## Problem requirements
Keep only the lines from the start of the data through the line containing "Task: Click the AIR", and output them exactly.
START Task input
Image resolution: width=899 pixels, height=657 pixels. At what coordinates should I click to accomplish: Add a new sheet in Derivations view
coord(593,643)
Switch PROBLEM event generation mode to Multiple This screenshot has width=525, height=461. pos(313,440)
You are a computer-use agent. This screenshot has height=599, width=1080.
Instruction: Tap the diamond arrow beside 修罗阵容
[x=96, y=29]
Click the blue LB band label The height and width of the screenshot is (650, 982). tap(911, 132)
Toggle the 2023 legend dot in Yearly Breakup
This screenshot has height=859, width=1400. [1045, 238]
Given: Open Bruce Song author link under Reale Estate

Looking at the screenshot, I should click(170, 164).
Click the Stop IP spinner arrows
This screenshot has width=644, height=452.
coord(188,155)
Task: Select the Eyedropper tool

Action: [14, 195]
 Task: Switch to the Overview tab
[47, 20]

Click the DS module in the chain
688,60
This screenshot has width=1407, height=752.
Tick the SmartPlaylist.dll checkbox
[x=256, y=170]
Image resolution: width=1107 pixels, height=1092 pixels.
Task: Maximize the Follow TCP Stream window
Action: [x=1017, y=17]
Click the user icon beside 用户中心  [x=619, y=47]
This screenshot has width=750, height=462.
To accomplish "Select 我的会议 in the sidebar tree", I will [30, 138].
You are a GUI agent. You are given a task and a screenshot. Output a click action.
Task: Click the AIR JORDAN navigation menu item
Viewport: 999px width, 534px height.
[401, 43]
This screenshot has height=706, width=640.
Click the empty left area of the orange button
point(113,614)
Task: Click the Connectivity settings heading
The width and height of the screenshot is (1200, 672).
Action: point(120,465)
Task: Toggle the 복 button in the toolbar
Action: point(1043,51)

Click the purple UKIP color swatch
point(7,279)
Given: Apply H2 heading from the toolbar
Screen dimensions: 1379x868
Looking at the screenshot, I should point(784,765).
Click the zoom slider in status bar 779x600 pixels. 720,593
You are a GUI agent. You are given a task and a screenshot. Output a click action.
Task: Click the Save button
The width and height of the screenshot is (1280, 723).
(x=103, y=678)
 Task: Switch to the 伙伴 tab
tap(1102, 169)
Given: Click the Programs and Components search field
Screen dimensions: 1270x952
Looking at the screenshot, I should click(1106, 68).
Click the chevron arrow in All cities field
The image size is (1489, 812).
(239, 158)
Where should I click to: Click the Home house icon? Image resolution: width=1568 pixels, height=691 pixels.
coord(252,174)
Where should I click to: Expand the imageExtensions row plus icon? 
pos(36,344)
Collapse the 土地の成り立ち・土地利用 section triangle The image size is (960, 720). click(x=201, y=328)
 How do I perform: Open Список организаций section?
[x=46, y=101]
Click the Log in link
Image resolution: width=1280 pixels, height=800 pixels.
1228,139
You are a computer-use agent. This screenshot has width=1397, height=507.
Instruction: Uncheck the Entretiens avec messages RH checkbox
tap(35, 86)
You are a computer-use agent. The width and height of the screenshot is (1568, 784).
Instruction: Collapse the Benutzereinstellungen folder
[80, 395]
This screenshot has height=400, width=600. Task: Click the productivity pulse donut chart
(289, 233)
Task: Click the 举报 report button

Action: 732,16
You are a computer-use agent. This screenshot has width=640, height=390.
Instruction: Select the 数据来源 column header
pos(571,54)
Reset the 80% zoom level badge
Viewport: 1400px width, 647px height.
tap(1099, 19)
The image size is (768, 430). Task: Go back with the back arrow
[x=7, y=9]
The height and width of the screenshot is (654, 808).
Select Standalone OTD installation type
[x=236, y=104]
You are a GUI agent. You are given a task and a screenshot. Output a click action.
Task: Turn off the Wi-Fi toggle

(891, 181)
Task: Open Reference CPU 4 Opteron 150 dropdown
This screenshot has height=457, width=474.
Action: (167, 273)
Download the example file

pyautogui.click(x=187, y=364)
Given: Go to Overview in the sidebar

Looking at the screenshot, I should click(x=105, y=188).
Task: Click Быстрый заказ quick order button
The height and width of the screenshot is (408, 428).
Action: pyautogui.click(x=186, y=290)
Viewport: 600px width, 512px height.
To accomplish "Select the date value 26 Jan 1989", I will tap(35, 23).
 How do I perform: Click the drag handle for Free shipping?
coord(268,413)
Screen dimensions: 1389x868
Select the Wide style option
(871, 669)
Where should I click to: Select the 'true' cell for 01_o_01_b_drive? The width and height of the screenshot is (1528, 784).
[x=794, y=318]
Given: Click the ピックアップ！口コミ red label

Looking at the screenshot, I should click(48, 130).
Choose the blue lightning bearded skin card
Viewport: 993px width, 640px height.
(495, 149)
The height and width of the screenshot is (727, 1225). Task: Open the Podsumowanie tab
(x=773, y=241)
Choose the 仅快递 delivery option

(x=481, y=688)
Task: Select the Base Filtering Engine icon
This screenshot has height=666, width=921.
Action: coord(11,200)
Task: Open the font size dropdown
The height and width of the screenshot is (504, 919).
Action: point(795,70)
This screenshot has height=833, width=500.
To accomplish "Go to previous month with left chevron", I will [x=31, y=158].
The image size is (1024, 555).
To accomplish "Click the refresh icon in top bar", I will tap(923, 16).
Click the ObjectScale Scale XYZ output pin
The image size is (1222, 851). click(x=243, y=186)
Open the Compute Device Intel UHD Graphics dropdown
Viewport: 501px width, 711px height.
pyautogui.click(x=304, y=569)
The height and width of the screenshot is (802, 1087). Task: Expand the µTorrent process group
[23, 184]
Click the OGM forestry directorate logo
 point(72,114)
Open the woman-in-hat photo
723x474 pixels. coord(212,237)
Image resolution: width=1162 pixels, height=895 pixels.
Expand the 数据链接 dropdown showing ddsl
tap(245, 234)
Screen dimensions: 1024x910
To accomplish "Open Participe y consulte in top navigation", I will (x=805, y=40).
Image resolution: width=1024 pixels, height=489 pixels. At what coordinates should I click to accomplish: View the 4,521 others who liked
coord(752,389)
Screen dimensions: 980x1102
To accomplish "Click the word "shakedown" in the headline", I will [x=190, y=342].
END Task input
## Answer space
Image resolution: width=899 pixels, height=657 pixels. At what coordinates should I click to accomplish: Add a new sheet in Derivations view
coord(593,643)
Switch PROBLEM event generation mode to Multiple This screenshot has width=525, height=461. pos(313,440)
You are a computer-use agent. This screenshot has height=599, width=1080.
Instruction: Tap the diamond arrow beside 修罗阵容
[x=96, y=29]
Click the blue LB band label The height and width of the screenshot is (650, 982). tap(911, 132)
Toggle the 2023 legend dot in Yearly Breakup
This screenshot has height=859, width=1400. [1045, 238]
Given: Open Bruce Song author link under Reale Estate

Looking at the screenshot, I should click(170, 164).
Click the Stop IP spinner arrows
This screenshot has width=644, height=452.
coord(188,155)
Task: Select the Eyedropper tool

Action: [14, 195]
 Task: Switch to the Overview tab
[47, 20]

Click the DS module in the chain
688,60
This screenshot has width=1407, height=752.
Tick the SmartPlaylist.dll checkbox
[x=256, y=170]
Image resolution: width=1107 pixels, height=1092 pixels.
Task: Maximize the Follow TCP Stream window
Action: [x=1017, y=17]
Click the user icon beside 用户中心  [x=619, y=47]
This screenshot has width=750, height=462.
To accomplish "Select 我的会议 in the sidebar tree", I will [30, 138].
You are a GUI agent. You are given a task and a screenshot. Output a click action.
Task: Click the AIR JORDAN navigation menu item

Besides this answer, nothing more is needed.